‘Second Act:’ Invites a Script-Burning Party

Rating: 0/4

“Heal [her] pain.” Or so goes the ghost of Shoeless Joe Jackson in Field of Dreams. Heck, heal my pain. Watching director Peter Segal‘s Jennifer Lopez driven Romantic Comedy, Second Act, will have you exiting stage left in the dread of there being a third or fourth act. Or maybe, you’ll want to sound the emergency exit alarms during the first.

Lopez plays Maya, an intelligent and hardworking woman who, through her wit and determination, has risen to the level of Assistant Manager at her local supermarket. While Maya has accrued street smarts, creating an innovative crowd-sourcing system, she lacks the panache of a college degree. The Manager’s job she’s coveted is given to an egghead, Arthur (Dan Bucatinsky), who’s been mainlining Dale Carnegie.

On her birthday, Maya wishes she had a degree. Her godson, who’s the son of her friend Joan (Leah Remini), revamps Maya’s professional resume and background (side note: her godson, who supposedly is going to Stanford looks like he’s 30), forging degrees for her, pictures of Maya scaling mountains, and gives her a proficiency in Chinese and rowing. The resume gets Maya into a large marketing firm run by Anderson Clarke (Treat Williams) and a corner office. However, the Ivy Leaguers can smell when there’s an outsider. Maya is pushed to prove herself by launching a brand new skin care line that’s all natural, competing against Clarke’s daughter Zoe (Vanessa Hudgens) and the snotty Ron (Freddie Stroma) who are manufacturing their own product.

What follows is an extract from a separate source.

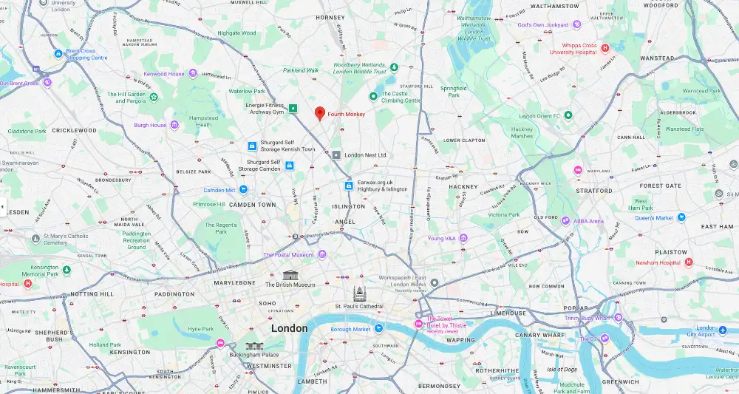
Task: Open the Camden Mkt shopping icon
Action: pyautogui.click(x=243, y=189)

Maya’s longtime boyfriend, Trey (Milo Ventimiglia), also wants to start a family with her. However, ever since Maya gave up her first child for adoption (unbeknownst to Trey), she’s not wanted another child, causing him to leave because of said “commitment issues.”

Maybe Second Act would be your typical low-rent Romantic Comedy if these plot points were handled delicately? It might even be good.

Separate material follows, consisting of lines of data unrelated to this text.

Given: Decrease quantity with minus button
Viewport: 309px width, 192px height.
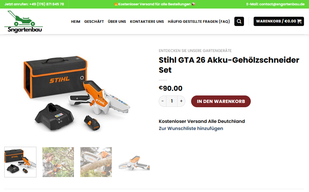Looking at the screenshot, I should pos(163,101).
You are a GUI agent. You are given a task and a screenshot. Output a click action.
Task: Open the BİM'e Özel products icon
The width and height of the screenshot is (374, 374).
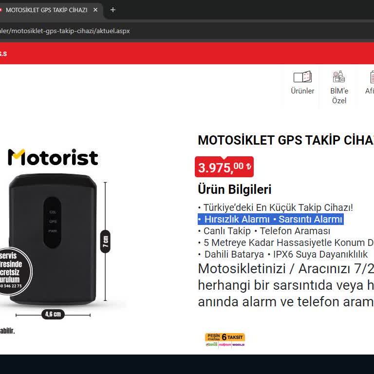click(339, 77)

It’s not. It would be an insult to the honorably cliche to call Second Act cliche. There’s a general lack of effort. There are the obligatory montages of the New York skyline, while Lopez jogs in slow-motion, (I don’t think Sagal understands the purpose of slow-motion), while Remini — as the loud obnoxious friend — oversells an already out-sized role. Remini’s youngest son, different from one that looks 30-something, has an issue with dirty language that someone thought could make a funny reoccurring bit? My favorite scene is when Lopez makes a call on her cellphone, when the cellphone clearly isn’t on. The prop guy didn’t even have the decency to cut on the phone.

But most of all, weighing down the film is a convoluted story that should invite a script-burning party.

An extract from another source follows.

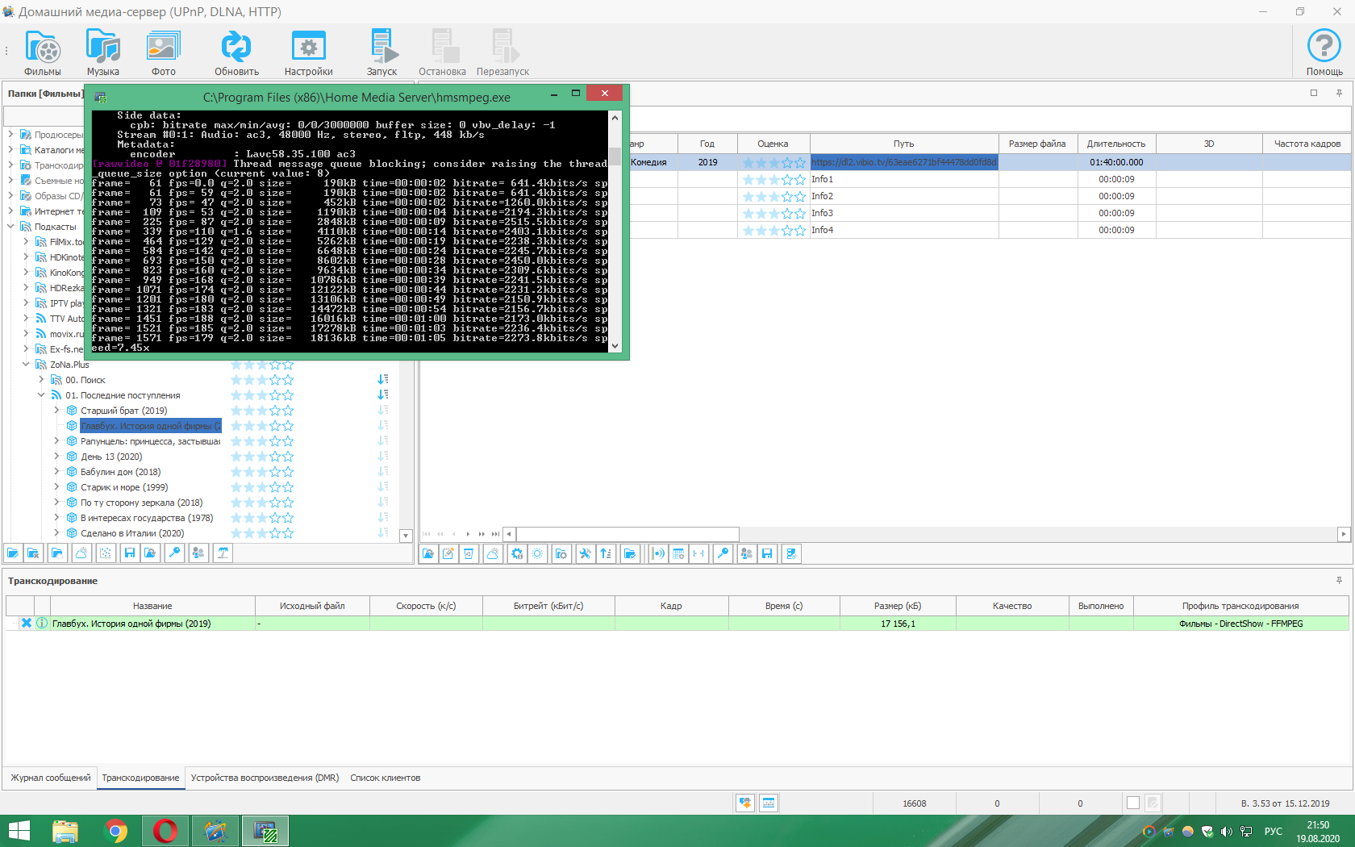1355x847 pixels.
Task: Open the Список клиентов tab
Action: point(385,778)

As Maya struggles to make a brand new product with an odds-and-ends team that includes, Charlyne Yi, Alan Aisenberg, and Annaleigh Ashford, she discovers that Zoe is the long-lost daughter she gave up years ago. The two spend the film bonding, partly through jogging, while Maya hides her phony professional background through multiple trials like, leading the company rowing competition or brokering a deal with a Chinese client (as if she’s the only Mandarin speaker in the entire firm). Maya also has second thoughts about the whole not having a family thing, a form of feminism that well…. doesn’t resemble any form of feminism. In fact, it’s a woman tethering her happiness to a man while subjugating herself to his desires.

Ultimately, Maya is forced to confront her lies. She loses just about everything, but does gain some new opportunities. And while Zoe does feel betrayed by her mother’s lies, they do reconcile. In fact, the film has the gall to directly rip the dialogue from Field of Dreams. When Kevin Costner meets his father’s ghost and asks, “You wanna have a catch” and his father says, “I’d like that.” Same lines, “jog” replaces “catch.” Even Jennifer Lopez, who’s charming throughout, can’t save this film. Just because they’ve built Second Act, doesn’t mean you have to come.